Problem description
Write every line of the material again exactly, with no pictures in the copy.
--------------------
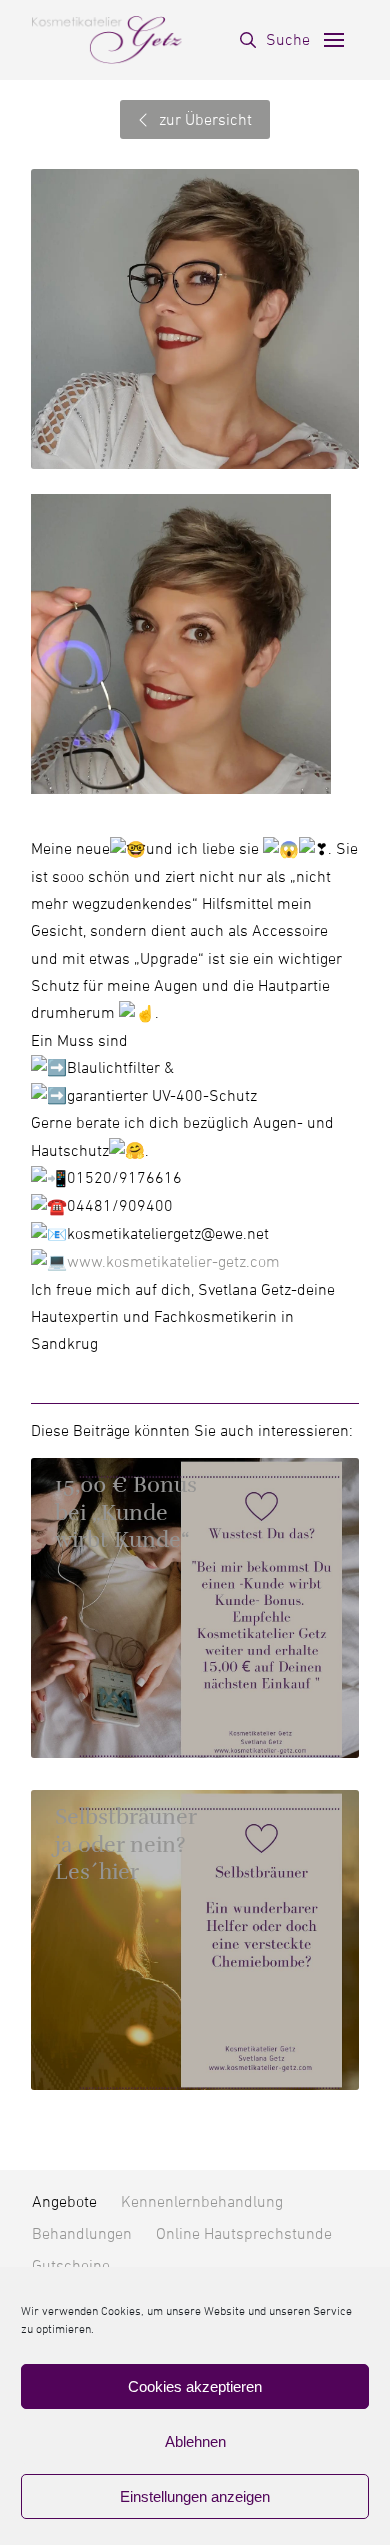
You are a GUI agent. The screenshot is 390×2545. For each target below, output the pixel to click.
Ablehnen (195, 2441)
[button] (275, 40)
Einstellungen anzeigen (195, 2496)
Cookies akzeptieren (195, 2386)
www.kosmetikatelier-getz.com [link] (173, 1262)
--------------------
Reply to the exercise
You are a GUI agent. The screenshot is 390×2545. For each target below, output the pixel to click.
Ablehnen (195, 2441)
[button] (275, 40)
Einstellungen anzeigen (195, 2496)
Cookies akzeptieren (195, 2386)
www.kosmetikatelier-getz.com [link] (173, 1262)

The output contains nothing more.